Cosa succede se non c'è testamento?
Se non c'è testamento, si applica la successione legittima secondo le norme del Codice Civile, che stabilisce l'ordine di successione tra coniuge, figli e ascendenti.
Come si impugna un testamento?
Un testamento si impugna attraverso un'azione giudiziaria per nullità o annullabilità, che deve essere proposta entro i termini di legge e deve provare i vizi del testamento (carenza di capacità, difetto di forma, vizio della volontà).
Cos'è la quota legittima?
La quota legittima è la parte di eredità riservata per legge a determinate categorie di eredi (coniuge, figli e ascendenti), indipendentemente da quanto disposto nel testamento. Non può essere completamente privata di questa quota.
Come si gestisce una divisione ereditaria?
Una divisione ereditaria può avvenire attraverso accordo tra gli eredi (divisione consensuale) o, in caso di disaccordo, tramite il tribunale. La divisione ripartisce i beni secondo le quote ereditarie di ciascun erede. La divisione consensuale è generalmente più rapida ed economica, mentre una divisione giudiziale richiede i tempi e i costi di una procedura civile. Un atto di divisione ereditaria redatto correttamente evita futuri contenziosi.
Quali sono i requisiti per redarre un testamento valido?
Un testamento è valido se: (1) il testatore è maggiore di 18 anni e capace di intendere e volere; (2) è redatto rispettando le forme previste dalla legge (olografo, pubblico, segreto); (3) esprime la vera volontà del testatore senza vizi (errore, dolo, violenza); (4) contiene disposizioni che dispongono effettivamente dei beni. Un testamento olografo deve essere interamente scritto a mano del testatore e datato. Un testamento pubblico è redatto da un notaio e ha garanzie maggiori di validità.
Cosa accade se il testatore aveva una limitata capacità al momento della redazione?

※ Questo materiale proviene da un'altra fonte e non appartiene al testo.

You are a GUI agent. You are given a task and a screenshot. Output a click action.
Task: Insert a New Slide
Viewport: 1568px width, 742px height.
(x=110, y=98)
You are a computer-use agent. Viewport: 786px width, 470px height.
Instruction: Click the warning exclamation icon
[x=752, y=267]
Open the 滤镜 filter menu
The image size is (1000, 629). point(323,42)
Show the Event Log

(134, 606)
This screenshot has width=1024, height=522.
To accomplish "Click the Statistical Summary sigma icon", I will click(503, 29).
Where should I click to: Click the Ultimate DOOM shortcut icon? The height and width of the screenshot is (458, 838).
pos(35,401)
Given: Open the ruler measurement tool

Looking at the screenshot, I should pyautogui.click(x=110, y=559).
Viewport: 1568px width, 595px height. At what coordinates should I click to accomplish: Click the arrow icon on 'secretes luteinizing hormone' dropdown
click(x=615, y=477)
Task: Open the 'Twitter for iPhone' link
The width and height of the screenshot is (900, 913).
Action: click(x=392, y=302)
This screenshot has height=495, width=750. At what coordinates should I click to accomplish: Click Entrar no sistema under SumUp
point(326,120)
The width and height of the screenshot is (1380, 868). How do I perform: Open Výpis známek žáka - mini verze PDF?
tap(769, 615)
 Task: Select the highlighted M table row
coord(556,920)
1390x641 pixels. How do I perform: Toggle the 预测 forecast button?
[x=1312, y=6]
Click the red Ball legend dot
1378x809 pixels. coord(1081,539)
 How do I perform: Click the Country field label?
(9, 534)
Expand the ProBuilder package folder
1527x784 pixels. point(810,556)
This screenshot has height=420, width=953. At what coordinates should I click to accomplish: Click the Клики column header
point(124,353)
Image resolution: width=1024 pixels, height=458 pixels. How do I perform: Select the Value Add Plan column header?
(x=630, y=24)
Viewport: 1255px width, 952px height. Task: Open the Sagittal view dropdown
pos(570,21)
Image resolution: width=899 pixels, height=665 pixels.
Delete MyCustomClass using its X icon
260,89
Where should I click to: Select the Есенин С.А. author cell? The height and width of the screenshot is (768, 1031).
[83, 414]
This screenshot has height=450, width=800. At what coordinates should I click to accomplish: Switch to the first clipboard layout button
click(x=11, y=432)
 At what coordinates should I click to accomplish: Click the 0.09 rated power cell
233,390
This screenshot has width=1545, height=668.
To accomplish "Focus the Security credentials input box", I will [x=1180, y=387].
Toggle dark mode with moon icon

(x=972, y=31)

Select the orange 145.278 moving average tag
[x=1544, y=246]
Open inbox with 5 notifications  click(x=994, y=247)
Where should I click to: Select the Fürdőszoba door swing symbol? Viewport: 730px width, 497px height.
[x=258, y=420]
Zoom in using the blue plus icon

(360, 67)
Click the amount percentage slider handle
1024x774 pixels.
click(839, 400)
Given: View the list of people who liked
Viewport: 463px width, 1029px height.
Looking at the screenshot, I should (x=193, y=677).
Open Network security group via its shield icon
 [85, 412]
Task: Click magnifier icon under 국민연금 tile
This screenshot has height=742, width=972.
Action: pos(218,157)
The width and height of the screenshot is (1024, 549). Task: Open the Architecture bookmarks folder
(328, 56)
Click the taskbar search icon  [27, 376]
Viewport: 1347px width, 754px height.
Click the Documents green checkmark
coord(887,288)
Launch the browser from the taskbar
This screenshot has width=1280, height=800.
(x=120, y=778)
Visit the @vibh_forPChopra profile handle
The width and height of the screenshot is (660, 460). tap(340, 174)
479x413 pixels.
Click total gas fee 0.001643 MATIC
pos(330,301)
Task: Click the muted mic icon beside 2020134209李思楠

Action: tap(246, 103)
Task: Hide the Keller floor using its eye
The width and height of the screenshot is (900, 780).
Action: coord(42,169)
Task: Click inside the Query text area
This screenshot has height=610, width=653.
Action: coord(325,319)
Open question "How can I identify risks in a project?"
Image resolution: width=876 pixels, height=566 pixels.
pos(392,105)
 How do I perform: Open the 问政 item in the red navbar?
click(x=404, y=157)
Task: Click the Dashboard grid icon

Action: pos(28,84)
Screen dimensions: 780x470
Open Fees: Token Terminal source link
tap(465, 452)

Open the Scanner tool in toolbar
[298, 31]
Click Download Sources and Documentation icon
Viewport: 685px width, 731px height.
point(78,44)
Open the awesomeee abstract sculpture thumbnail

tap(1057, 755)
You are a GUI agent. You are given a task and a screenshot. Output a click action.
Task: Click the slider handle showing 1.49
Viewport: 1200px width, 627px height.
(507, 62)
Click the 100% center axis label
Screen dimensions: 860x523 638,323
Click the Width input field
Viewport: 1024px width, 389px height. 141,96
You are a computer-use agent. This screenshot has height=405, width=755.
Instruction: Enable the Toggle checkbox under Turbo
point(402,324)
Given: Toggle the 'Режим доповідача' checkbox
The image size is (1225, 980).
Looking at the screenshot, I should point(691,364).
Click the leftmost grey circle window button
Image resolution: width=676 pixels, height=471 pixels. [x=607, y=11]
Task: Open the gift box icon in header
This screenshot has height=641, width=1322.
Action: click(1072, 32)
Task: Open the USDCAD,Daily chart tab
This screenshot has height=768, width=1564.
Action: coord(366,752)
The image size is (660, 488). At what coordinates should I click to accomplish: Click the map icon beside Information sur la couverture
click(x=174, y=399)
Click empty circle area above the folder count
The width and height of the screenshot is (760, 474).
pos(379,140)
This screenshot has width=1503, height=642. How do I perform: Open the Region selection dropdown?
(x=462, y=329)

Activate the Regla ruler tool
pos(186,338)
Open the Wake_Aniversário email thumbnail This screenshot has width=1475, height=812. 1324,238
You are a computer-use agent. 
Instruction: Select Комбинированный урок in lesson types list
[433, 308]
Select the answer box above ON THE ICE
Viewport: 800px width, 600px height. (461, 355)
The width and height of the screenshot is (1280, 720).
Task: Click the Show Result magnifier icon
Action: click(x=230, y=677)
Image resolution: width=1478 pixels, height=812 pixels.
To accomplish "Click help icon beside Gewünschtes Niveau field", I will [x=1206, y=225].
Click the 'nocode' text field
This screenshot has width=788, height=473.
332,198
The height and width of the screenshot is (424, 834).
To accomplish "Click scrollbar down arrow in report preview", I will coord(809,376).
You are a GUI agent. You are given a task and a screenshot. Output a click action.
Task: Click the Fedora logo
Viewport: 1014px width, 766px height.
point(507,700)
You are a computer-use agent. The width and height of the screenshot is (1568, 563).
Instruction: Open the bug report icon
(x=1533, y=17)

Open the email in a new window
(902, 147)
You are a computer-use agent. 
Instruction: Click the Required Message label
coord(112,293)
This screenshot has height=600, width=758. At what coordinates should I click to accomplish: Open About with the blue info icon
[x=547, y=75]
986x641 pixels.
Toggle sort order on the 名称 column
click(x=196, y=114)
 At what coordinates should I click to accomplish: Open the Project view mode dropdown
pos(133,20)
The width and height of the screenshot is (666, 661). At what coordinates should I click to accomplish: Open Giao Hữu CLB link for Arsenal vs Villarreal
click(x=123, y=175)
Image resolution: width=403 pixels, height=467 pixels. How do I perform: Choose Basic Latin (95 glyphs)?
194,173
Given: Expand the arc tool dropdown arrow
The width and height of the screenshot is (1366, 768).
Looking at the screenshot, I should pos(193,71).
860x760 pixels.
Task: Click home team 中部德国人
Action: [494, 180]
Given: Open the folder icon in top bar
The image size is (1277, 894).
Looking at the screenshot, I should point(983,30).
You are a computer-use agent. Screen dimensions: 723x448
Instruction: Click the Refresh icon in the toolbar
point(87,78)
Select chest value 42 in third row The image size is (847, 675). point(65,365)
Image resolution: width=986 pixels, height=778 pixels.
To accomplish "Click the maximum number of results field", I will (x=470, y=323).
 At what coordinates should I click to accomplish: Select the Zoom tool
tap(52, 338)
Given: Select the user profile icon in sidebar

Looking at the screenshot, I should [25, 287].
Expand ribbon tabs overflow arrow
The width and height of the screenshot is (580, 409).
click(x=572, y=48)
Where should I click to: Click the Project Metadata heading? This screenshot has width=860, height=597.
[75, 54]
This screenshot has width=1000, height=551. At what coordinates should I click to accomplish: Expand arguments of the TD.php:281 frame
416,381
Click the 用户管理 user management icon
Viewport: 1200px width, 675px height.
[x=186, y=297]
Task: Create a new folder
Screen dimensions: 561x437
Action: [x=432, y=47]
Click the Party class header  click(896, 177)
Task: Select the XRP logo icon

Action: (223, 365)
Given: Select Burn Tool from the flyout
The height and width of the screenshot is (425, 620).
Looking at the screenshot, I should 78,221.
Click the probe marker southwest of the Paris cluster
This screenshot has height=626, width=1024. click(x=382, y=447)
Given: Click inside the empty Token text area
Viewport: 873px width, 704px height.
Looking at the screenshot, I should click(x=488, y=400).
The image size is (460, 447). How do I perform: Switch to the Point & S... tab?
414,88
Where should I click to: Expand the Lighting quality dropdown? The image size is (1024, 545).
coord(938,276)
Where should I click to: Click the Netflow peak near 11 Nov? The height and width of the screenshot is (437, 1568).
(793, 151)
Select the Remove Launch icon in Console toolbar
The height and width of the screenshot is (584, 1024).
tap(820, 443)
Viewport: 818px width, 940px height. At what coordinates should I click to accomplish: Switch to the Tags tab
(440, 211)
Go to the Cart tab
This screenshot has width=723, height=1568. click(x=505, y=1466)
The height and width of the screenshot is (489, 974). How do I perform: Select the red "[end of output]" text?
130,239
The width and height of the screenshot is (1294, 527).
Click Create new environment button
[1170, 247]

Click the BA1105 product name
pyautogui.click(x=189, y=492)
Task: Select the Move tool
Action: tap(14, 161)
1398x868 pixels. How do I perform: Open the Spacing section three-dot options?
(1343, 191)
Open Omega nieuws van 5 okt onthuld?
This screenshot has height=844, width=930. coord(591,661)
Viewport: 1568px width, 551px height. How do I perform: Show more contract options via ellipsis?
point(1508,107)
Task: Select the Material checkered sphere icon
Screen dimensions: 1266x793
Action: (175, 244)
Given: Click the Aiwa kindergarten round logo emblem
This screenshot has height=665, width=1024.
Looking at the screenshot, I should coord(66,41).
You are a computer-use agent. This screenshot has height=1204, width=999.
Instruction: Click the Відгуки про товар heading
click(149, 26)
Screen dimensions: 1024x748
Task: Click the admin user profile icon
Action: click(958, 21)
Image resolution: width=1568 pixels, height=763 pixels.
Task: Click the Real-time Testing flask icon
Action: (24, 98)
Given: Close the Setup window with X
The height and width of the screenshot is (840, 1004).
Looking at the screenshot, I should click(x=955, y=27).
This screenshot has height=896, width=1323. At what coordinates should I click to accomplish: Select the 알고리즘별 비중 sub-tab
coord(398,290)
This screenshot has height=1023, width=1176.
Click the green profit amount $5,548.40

Se il testatore era affetto da una malattia che comprometteva la sua capacità di intendere e volere (demenza, Alzheimer, problemi psichiatrici gravi), il testamento può essere annullato. Per contestare il testamento per incapacità, è necessario provare che al momento della redazione il testatore non comprendeva le conseguenze del testamento. Questo richiede generalmente perizie mediche e testimonianze di persone che conoscevano il testatore in quel periodo.
Quali sono le donazioni che contano nella successione?
Le donazioni fatte dal defunto durante la vita non hanno effetto sulla successione, tranne nei seguenti casi: (1) donazioni fatte ai figli o al coniuge imputabili sulla loro quota ereditaria; (2) donazioni effettuate con l'intenzione di ridurre la quota legittima degli altri eredi. Se un figlio ha ricevuto una donazione significativa, questa può essere imputata sulla sua quota di eredità, riducendo così la sua parte nella successione. È importante documentare le donazioni e, se significative, specificare se sono imputabili o no sulla quota ereditaria.